RePhone – An Open Source and Modular Phone

Seeed Studio hope's to change how people communicate with their new Kickstarter campaign.

Mengmeng Chen and his team at Seeed Studio are trying to change the way we see phones and communication. 

They tell us that mobile phones used to be several different shapes and sizes, with different functions and layouts. Now, however, most phones are bulky blocks that look the same. The company is running a Kickstarter campaign for the RePhone, a modular and open source phone kit.

Seeed has been working in Shenzen, China for eight years on different ways to develop and manufacture electronics components for their products and development kits. 

They’re now ready to offer a base phone kit with several add on modules to connect users to the Internet-of-Things phenomenon.

The phones start with a GSM module and then different modules are added. A 1.54” touch screen, speaker, gps, near field communication unit, camera, single eye display and motion detector are shown in the campaign example. 

SDK, Lua and Javascript are currently available for developers and the team hopes that the community will grow and continue to push features forward.

Paper bodies are die cut and included with some of the RePhone options and the video also suggests using fabric, leather or bamboo as a case material or embedding the phone into existing objects. 3D printing, laser cutting, CNC machining or injection molding are also shown as possible methods to build the phone’s housing.

Different connection ideas are also shown – flexible cables, soldering, conductive thread and breadboard insertion are all ways that your project can be constructed. 

The novelty of the video is what the team calls giving inanimate objects the power of cellular communication. Some examples are a module that allows you to call your dog through a chip on his collar or talk to a plant to see if it’s getting enough water.

The campaign is professionally done and the product looks finished and ready for production.
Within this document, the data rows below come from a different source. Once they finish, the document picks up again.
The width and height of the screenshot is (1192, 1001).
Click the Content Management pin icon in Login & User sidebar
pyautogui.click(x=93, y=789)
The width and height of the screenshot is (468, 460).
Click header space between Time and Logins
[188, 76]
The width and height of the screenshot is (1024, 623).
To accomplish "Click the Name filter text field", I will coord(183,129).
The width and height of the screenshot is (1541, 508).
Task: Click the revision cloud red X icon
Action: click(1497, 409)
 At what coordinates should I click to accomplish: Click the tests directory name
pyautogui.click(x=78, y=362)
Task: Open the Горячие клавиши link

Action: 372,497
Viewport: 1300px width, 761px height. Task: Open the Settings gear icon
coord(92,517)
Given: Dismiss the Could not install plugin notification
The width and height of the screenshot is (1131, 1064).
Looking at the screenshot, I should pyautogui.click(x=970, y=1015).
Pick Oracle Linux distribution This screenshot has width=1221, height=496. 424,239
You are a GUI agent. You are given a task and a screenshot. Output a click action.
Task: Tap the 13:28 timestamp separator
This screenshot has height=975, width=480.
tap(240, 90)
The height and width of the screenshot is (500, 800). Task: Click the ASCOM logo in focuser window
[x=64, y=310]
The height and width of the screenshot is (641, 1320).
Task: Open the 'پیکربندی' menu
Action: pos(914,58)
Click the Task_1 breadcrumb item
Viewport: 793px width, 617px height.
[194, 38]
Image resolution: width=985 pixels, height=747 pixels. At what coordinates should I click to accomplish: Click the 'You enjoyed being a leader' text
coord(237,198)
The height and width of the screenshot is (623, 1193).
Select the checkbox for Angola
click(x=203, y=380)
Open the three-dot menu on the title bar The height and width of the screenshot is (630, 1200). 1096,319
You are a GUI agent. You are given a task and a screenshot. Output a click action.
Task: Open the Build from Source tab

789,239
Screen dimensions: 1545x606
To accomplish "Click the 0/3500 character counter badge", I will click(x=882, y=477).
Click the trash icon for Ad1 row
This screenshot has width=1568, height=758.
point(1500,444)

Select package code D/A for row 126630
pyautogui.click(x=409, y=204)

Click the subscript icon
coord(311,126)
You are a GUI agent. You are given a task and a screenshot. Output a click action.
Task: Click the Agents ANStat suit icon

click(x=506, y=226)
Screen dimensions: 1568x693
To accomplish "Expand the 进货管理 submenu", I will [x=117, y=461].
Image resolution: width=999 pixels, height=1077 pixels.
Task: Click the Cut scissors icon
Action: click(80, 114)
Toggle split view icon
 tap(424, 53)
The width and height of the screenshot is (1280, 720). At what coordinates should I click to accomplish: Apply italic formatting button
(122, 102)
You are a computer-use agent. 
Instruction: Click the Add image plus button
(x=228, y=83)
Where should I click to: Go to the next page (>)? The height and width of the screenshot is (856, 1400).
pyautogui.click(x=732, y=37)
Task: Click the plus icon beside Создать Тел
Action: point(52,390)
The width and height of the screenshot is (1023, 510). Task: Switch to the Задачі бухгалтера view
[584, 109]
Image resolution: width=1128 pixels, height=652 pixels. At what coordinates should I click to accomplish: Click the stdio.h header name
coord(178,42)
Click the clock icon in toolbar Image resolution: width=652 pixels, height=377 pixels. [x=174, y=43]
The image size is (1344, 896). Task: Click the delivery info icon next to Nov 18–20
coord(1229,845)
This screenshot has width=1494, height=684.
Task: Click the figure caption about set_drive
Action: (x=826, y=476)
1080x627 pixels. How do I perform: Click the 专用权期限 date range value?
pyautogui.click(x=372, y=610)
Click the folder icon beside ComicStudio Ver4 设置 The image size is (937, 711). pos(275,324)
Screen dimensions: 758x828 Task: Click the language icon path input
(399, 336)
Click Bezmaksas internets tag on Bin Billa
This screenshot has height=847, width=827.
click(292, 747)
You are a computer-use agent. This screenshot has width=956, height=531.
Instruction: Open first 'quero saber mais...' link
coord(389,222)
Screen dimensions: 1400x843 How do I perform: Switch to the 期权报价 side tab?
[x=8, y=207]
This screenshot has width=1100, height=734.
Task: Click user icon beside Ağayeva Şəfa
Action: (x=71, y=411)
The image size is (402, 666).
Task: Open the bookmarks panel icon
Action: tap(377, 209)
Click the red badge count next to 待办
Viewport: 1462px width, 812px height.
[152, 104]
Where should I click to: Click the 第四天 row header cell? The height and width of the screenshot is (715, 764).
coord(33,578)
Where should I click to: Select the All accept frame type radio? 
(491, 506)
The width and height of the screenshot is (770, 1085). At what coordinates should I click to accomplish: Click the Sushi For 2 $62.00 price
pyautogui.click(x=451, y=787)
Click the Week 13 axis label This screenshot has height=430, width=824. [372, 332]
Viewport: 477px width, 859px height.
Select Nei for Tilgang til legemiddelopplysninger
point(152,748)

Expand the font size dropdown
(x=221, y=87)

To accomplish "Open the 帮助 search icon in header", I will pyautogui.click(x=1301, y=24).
The MT2502A System on Chip boasts that it’s the world’s smallest computer and a line in the FAQ points to the microcontroller’s documentation

There’s worth here just based on the modular construction and ability to connect through remote sensors but the cranky old man in me bristles at the idea of having to remember a new phone number and not lose or damage a second phone. 

Very early bird units are sold out and are expected to ship Oct. 2015 with other units shipping between December and mid-2016. The campaign has almost tripled its $50,000 funding goal and will end on Oct. 29, 2015.